YOUR TASK — Write out nothing but the lines from the one containing "Trouvez votre demeure (52, 1857)" through the last line below, both included, and without the pictures.

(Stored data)

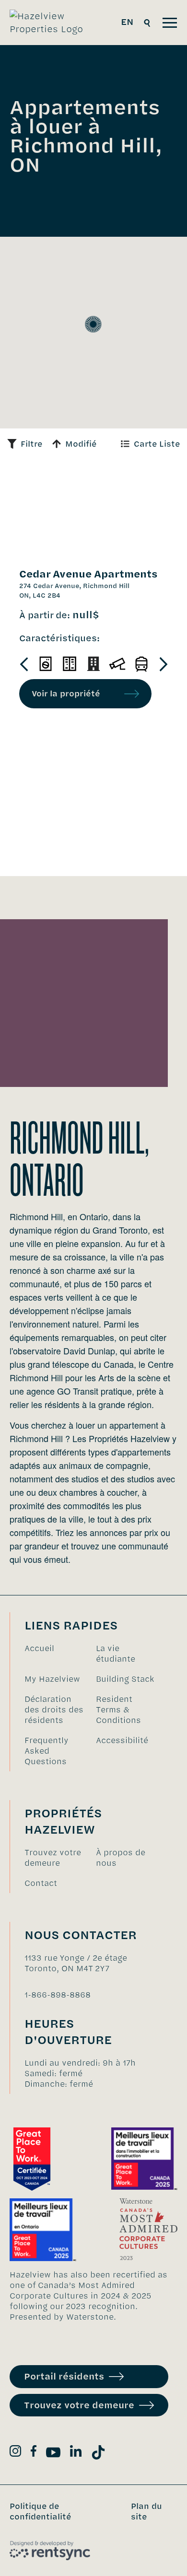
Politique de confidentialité (40, 2511)
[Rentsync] (50, 2550)
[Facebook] (33, 2452)
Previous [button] (24, 664)
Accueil (39, 1648)
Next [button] (163, 664)
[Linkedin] (76, 2452)
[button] (93, 324)
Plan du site (146, 2511)
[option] (46, 663)
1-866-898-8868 (57, 1994)
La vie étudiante (115, 1653)
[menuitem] (55, 1653)
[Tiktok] (98, 2454)
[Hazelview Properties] (53, 22)
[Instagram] (15, 2452)
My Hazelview (52, 1679)
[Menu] (170, 23)
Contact (40, 1883)
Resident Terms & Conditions (118, 1709)
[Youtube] (53, 2454)
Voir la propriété (66, 693)
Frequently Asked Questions (46, 1751)
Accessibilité (122, 1740)
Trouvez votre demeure (52, 1857)
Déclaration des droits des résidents (53, 1709)
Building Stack (125, 1679)
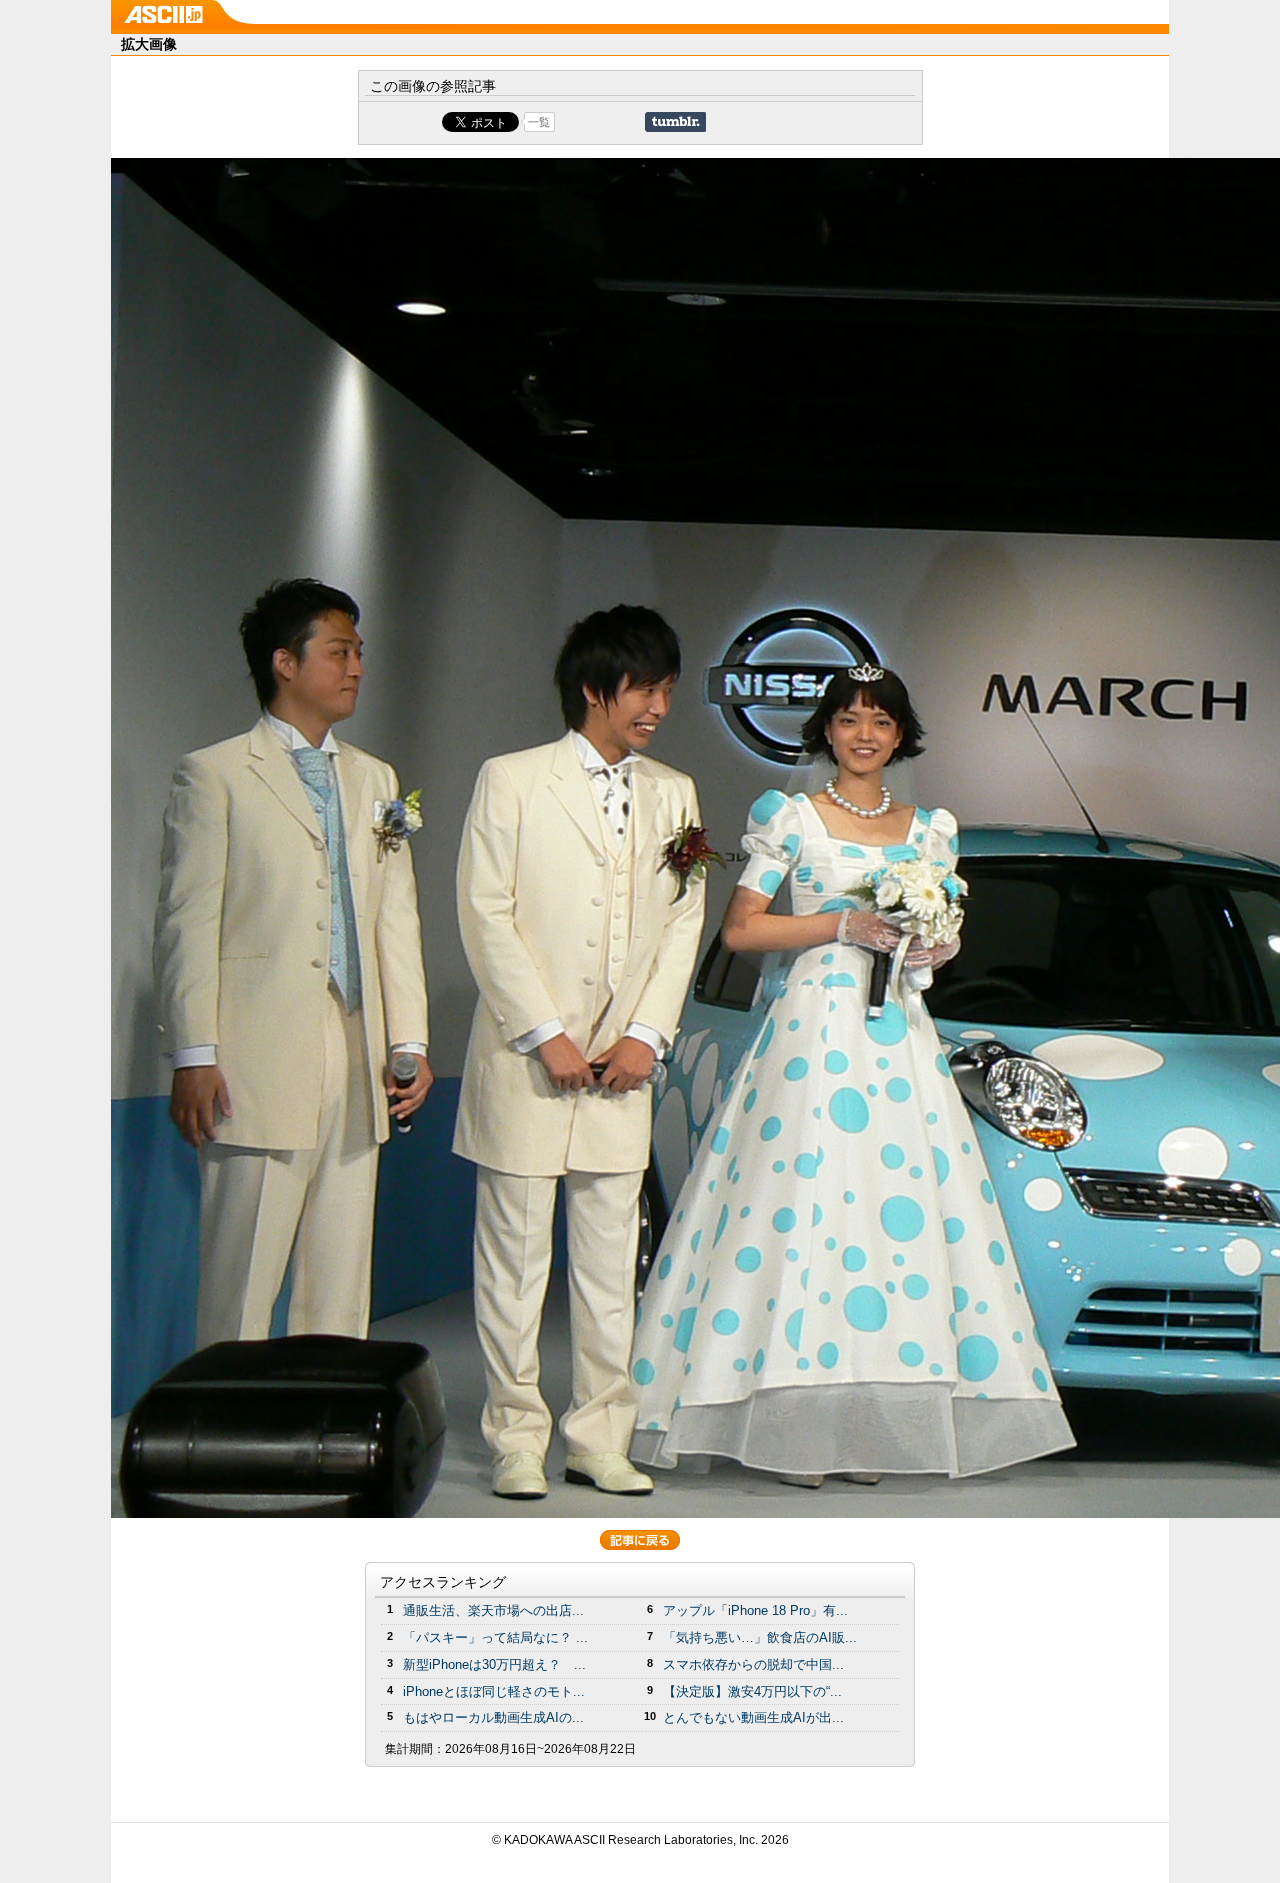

ANSWER FOR THIS EXERCISE —
Trouvez votre demeure (52, 1857)
Déclaration des droits des résidents (53, 1709)
Building Stack (125, 1679)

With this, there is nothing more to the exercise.